Your objective> Quote the records starting with the line that contains "Open the @aidaofmoon handle link" and going on through the line that contains "(x=307, y=93)", including both of those lines, and leave the pictures out of your answer.

Information shown>
★ ★ ★ ★ ★

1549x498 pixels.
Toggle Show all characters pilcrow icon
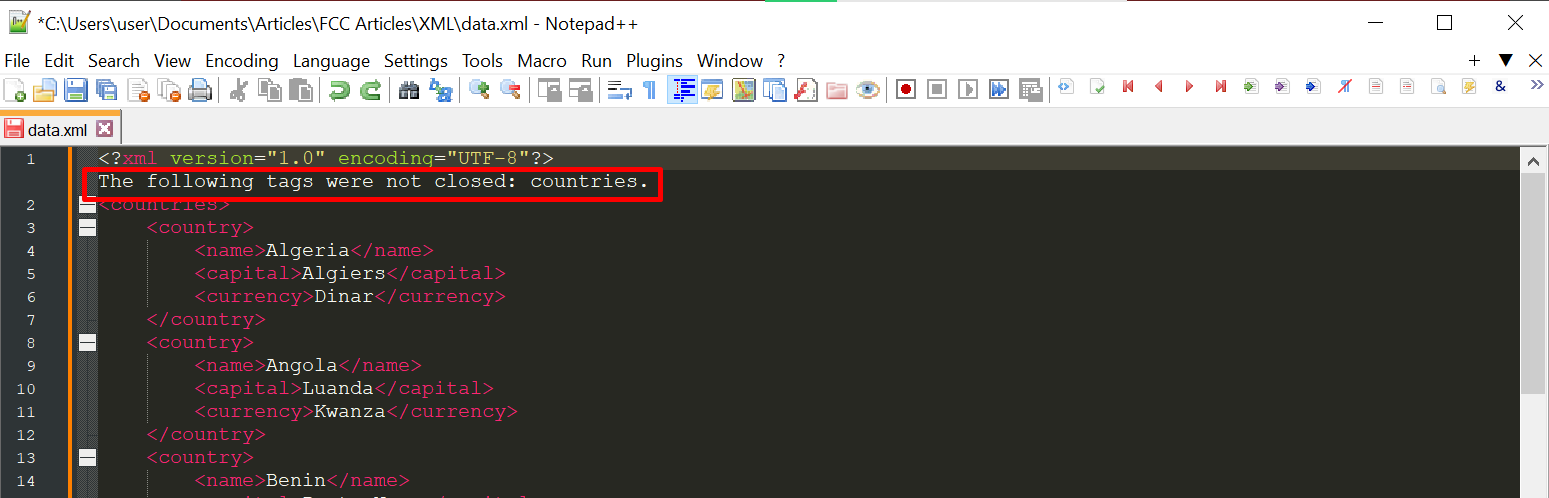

★ ★ ★ ★ ★

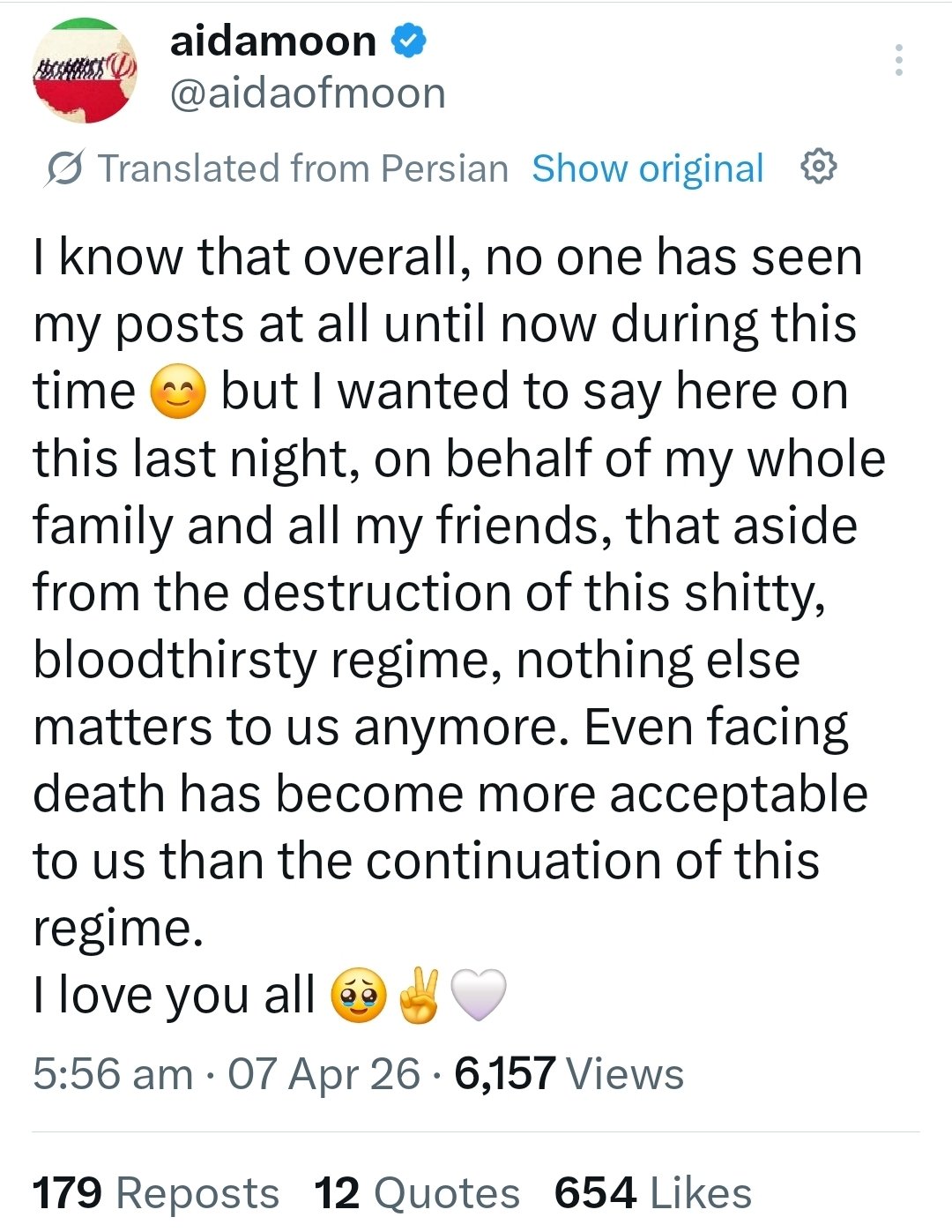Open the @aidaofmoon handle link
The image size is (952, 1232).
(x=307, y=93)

★ ★ ★ ★ ★

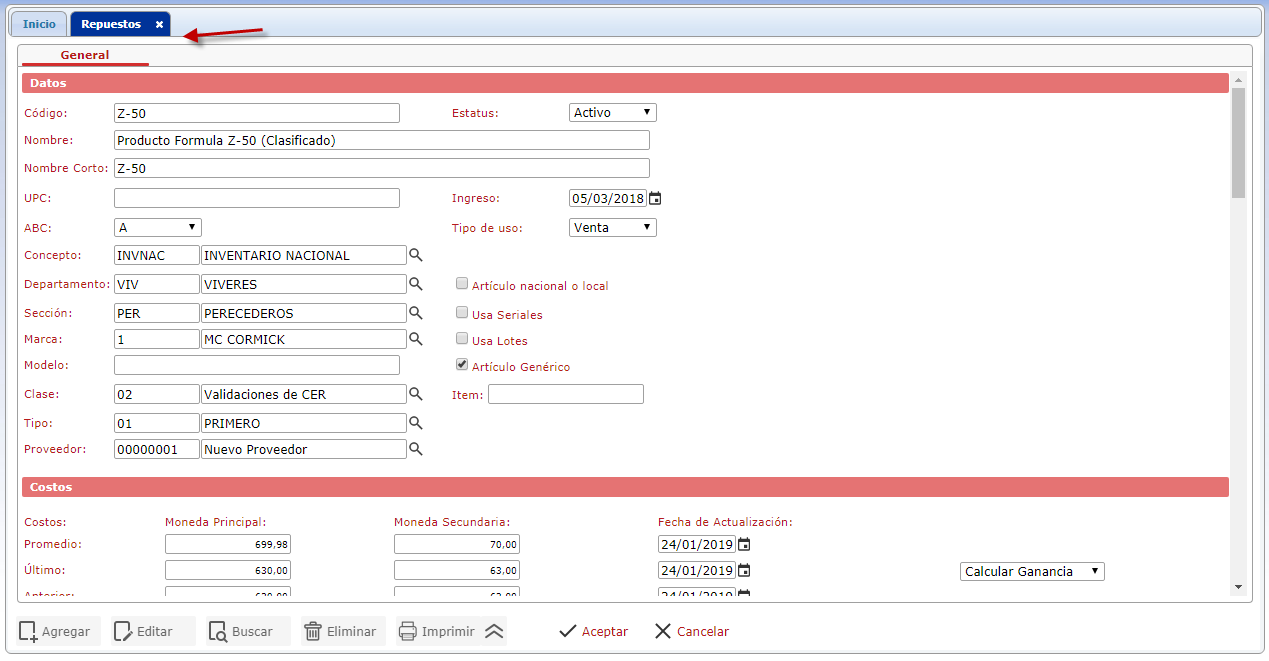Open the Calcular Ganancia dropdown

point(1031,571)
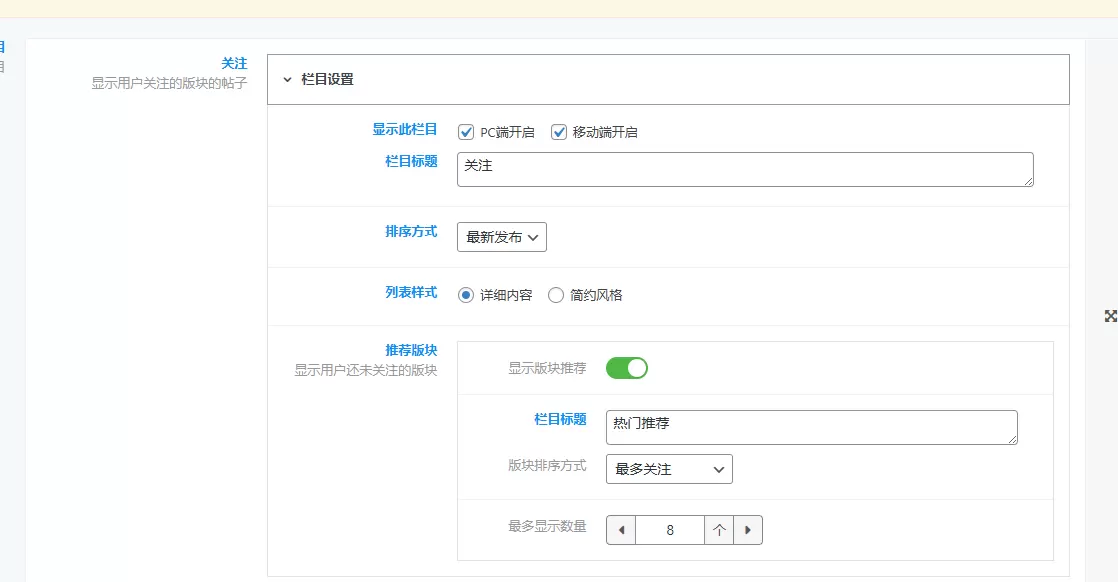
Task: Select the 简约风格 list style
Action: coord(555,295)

★ ★ ★ ★ ★

Solved problem>
Open the @aidaofmoon handle link
The image size is (952, 1232).
(x=307, y=93)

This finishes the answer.